Maria Inês – Foi anunciada, no ano passado, a fusão dos frigoríficos JBS e Friboi, com a aquisição em paralelo da empresa norte-americana Pilgrim's Pride, que atua no setor de aves. A fusão criou a maior companhia mundial de processamento de bovinos. O Cade teria exigido que a nova empresa vendesse unidades de abate (da JBS ou Friboi) em Goiás e Minas Gerais, para aprovar a fusão. No caso das marcas Kolynos e Colgate, foi importante exigir o uso de nova marca "Sorriso'. Há concentração de mercado também, embora com concorrentes fortes. 

NFG – Tendo isso em mente, no que o consumidor deve prestar atenção na hora de comparar alimentos semelhantes?
Maria Inês – Qualidade dos produtos, preços, reputação das marcas envolvidas, nível de informação sobre a fusão, reclamações existentes sobre as marcas que se fundiram.

Se for pensar em toda essa negociata toda vez que for ao supermercado, acho que nunca mais farei compras do mesmo jeito. Cada vez mais eu me conscientizo de que fazer compras é fazer política e tomar decisões importantes não só para mim, mas para o país.

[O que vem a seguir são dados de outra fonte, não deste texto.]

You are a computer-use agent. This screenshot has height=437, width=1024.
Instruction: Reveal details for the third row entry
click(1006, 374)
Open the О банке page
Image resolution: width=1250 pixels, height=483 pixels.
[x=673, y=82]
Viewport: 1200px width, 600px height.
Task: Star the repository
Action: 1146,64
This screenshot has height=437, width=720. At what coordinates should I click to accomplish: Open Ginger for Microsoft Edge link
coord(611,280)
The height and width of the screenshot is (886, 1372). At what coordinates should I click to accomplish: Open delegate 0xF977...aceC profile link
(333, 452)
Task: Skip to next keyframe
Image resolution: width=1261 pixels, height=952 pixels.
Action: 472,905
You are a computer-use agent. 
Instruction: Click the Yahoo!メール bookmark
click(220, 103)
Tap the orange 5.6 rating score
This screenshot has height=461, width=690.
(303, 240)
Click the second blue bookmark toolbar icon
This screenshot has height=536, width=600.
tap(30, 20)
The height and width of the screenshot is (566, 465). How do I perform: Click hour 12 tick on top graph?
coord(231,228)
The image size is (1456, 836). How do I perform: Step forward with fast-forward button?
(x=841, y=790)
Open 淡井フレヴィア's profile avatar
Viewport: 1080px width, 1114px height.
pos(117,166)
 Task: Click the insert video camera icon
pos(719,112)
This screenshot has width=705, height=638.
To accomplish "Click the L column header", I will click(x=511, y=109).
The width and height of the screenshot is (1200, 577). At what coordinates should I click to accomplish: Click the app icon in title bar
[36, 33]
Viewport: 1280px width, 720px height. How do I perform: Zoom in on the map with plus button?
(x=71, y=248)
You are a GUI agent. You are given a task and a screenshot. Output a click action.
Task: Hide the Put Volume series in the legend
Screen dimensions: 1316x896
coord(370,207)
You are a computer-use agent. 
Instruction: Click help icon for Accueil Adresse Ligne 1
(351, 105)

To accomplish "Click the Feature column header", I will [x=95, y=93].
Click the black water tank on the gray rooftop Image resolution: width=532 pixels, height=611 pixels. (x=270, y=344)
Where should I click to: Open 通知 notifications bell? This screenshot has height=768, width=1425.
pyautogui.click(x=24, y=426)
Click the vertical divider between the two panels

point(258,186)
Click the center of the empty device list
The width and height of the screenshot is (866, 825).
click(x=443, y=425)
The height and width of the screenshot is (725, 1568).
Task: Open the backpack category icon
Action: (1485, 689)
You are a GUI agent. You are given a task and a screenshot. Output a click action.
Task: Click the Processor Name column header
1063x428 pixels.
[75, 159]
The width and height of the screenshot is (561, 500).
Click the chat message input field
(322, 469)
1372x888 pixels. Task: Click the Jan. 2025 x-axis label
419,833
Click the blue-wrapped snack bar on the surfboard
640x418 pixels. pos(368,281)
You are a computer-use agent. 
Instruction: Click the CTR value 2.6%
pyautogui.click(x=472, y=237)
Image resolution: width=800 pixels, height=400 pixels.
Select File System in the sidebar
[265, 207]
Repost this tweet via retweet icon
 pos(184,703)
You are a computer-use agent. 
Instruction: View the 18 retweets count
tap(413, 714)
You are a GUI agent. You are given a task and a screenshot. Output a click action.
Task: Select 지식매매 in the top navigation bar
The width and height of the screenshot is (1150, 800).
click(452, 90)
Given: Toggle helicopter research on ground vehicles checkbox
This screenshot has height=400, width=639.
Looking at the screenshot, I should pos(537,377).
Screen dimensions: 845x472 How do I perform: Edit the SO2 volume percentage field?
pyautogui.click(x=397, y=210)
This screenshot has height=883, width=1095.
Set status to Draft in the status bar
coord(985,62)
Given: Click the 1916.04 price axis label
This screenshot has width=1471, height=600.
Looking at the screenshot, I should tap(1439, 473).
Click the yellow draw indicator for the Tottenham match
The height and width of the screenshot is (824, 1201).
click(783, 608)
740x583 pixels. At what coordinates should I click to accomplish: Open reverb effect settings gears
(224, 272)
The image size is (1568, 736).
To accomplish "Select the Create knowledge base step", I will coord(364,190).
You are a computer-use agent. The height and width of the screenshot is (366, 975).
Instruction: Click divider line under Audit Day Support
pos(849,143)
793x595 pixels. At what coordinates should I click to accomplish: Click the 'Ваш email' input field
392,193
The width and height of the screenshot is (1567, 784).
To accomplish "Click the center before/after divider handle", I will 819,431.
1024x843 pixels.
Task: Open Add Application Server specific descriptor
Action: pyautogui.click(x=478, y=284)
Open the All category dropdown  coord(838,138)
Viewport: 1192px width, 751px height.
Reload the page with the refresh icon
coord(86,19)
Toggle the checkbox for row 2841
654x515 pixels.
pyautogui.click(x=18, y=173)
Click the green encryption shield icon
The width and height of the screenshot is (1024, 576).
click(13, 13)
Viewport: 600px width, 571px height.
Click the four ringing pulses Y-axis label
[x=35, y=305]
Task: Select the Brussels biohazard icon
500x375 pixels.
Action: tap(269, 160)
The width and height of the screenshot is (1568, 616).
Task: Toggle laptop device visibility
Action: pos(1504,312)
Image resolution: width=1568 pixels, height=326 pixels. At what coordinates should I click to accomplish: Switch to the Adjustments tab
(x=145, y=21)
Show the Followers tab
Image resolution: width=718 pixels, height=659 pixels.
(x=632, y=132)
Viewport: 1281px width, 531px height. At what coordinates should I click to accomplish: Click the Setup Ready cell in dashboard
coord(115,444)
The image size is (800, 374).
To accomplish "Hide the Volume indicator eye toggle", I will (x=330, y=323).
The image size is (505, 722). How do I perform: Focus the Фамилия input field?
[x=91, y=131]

E você? Tem dúvidas sobre as mudanças ocorridas entre marcas tradicionalmente conhecidas? Quer saber mais sobre o mercado de alimentos? Mande suas perguntas pra cá. Quem sabe, juntos, a gente muda esse mundo pra melhor.


Um comentário:

Nádia Pontes disse...

É importante trazer discussões como essa à tona. O consumidor brasileiro, infelizmente, ainda não se atenta muito a esses detalhes e o quanto a organização do mercado pode prejudicá-lo.